Cell division is a daedal process of cell replication. There are a variety of regimes for cell division, depending upon the type of cell and organism.

Cell division is dynamically regulated, with much decision-making. Cells decide to divide based upon the environment they sense they are in, cell size, and the time of day. Changing cell fluid pressure helps drive cell division.

Prokaryotes asexually reproduce via fission: splitting their cells into 2 (binary fission) or more (multiple fission). Some organelles in eukaryotic cells also replicate via fission, as do some single-celled eukaryotes.

In eukaryotic cell division, a parent cell divides into daughter cells. The cell nucleus divides first (mitosis), followed by the cytoplasm splitting in 2 (cytokinesis). For unicellular eukaryotes, such as amoeba, cell division is equivalent to reproduction: a new organism is created.

Cell division in multicellular eukaryotes varies by cell type. Somatic and stem cells undergo mitosis. As part of sexual reproduction, germline cells divide via meiosis.

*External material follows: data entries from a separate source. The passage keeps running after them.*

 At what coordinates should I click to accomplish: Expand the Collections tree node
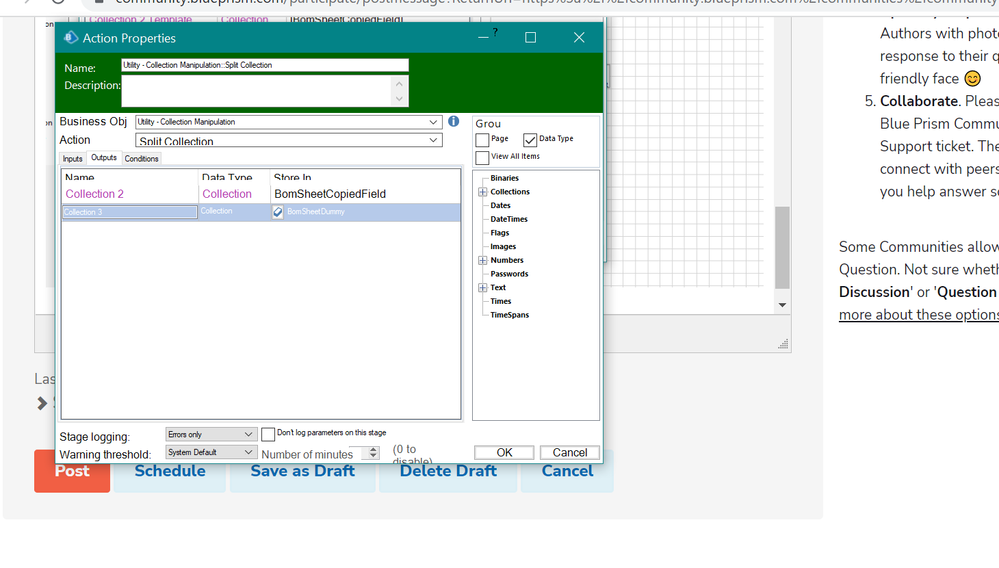(483, 192)
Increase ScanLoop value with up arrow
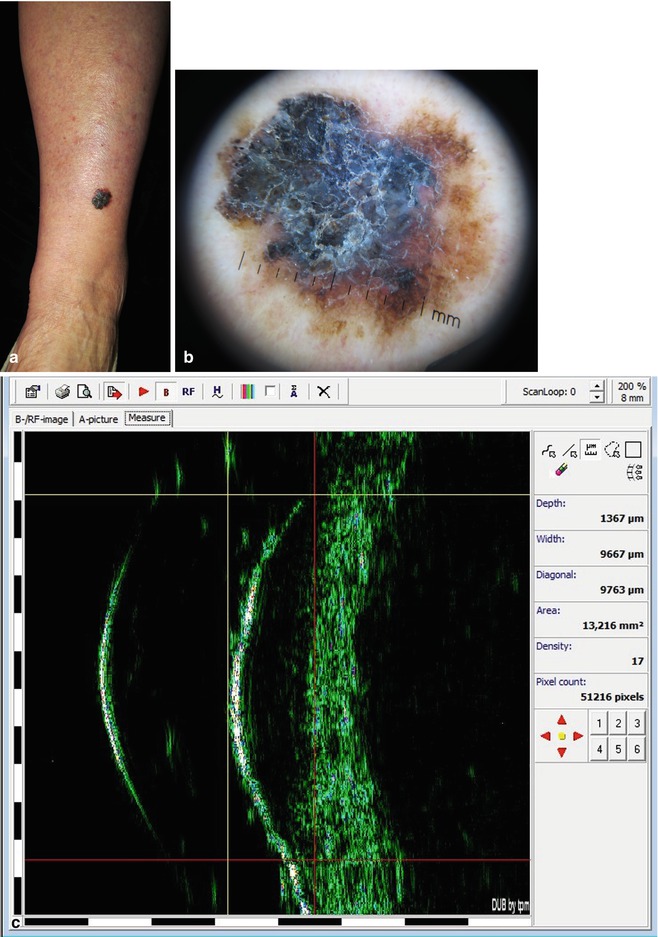 (596, 386)
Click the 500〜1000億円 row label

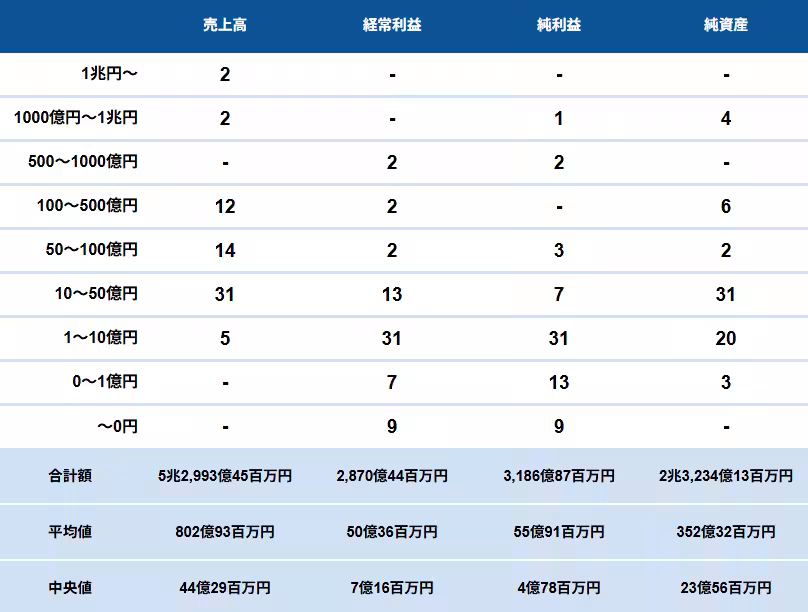(84, 162)
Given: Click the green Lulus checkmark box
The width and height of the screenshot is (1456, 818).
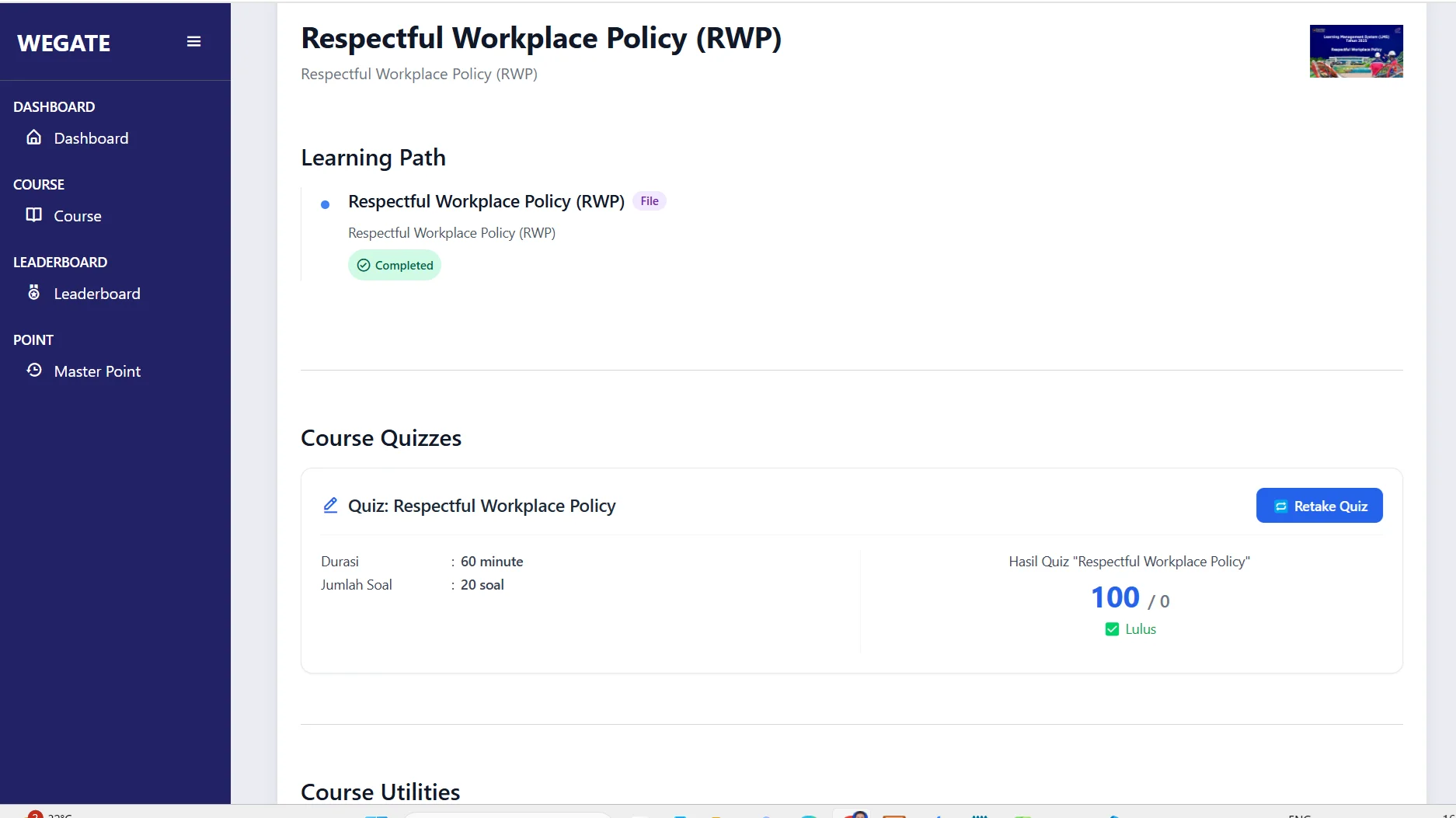Looking at the screenshot, I should [1112, 629].
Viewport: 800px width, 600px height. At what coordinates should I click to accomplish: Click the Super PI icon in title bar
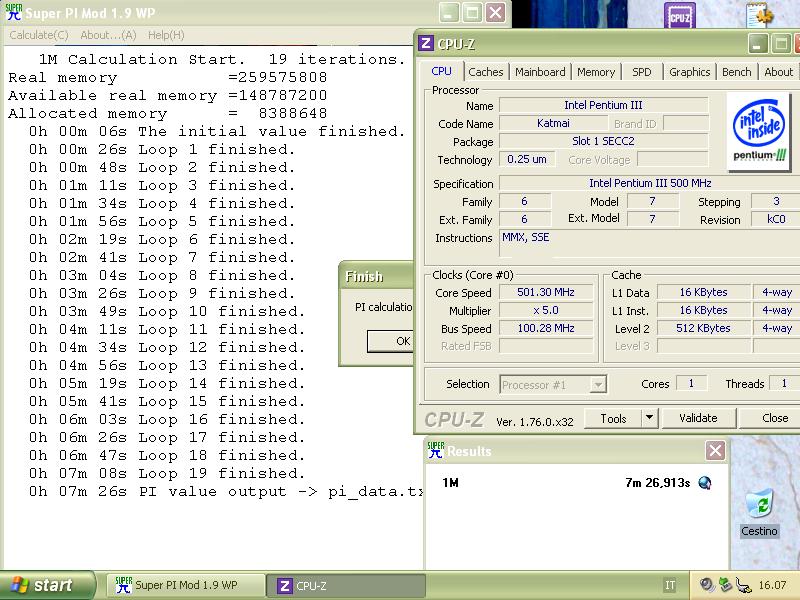click(12, 13)
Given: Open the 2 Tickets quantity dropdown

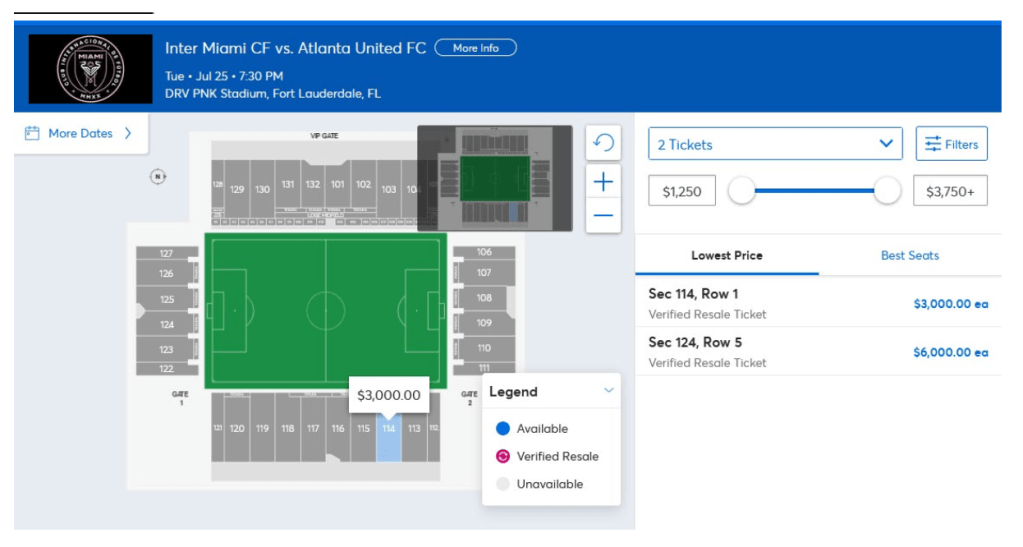Looking at the screenshot, I should point(775,144).
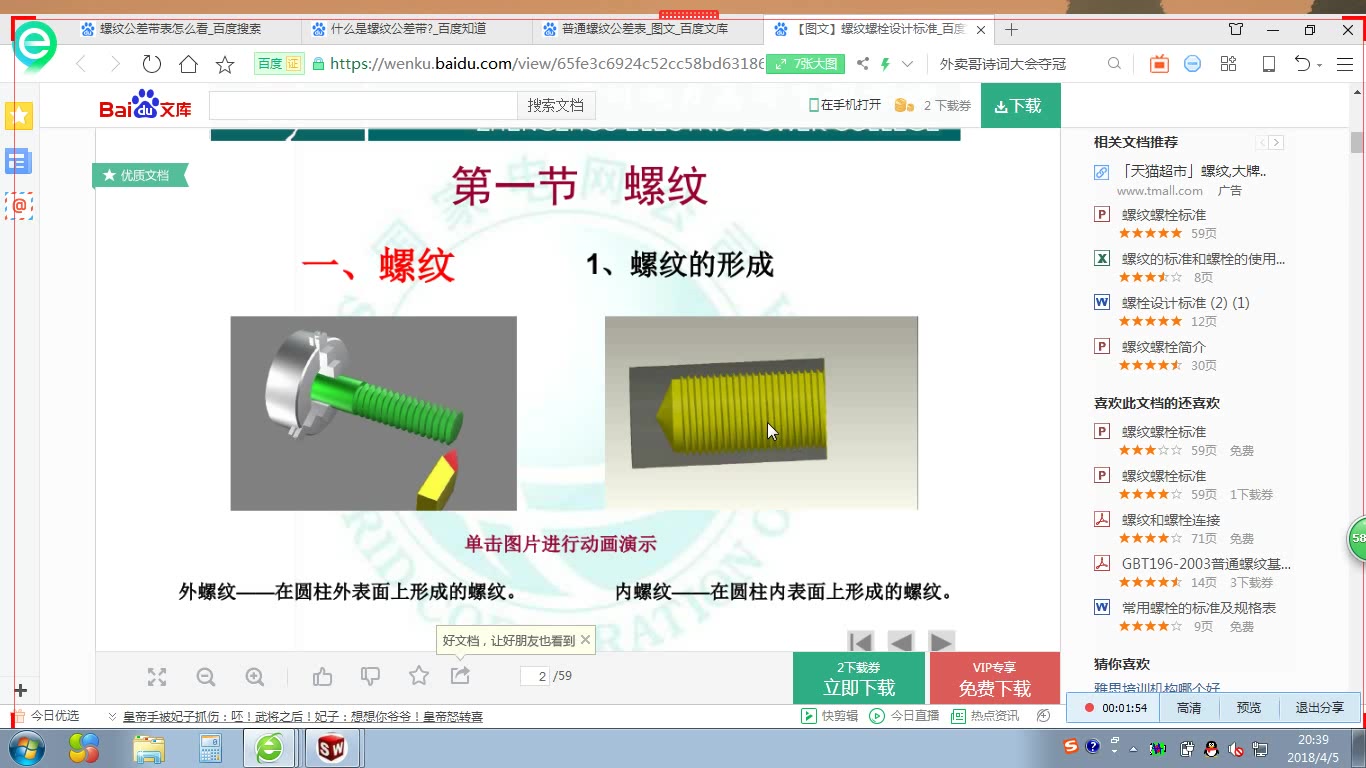
Task: Open the browser menu dropdown
Action: [1345, 63]
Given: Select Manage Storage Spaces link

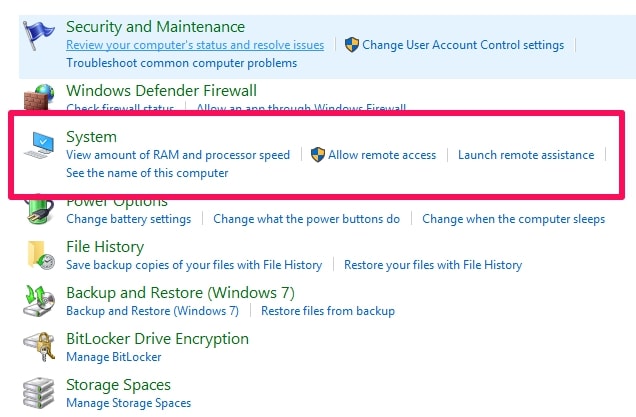Looking at the screenshot, I should click(129, 403).
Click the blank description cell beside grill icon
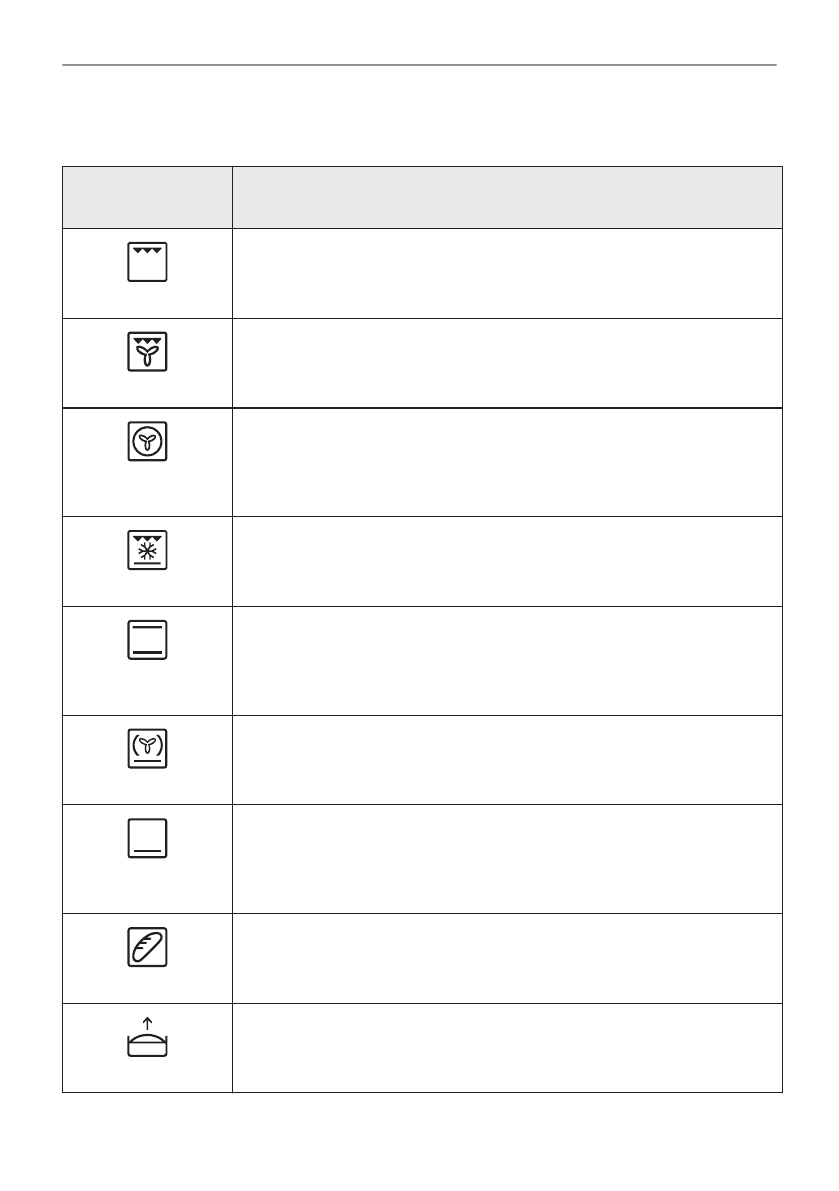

The primary concern of cell division is maintaining the parent cell’s genome. Prior to division, the genomic encyclopedia stored in chromosomes (or prokaryotic genophores) must be precisely replicated, and the duplicated genome cleanly bifurcated between cells.

Considerable cellular infrastructure is involved in ensuring genomic consistency from one generation to the next. The intricacy of cell division illustrates the amazing intelligence in biological processes.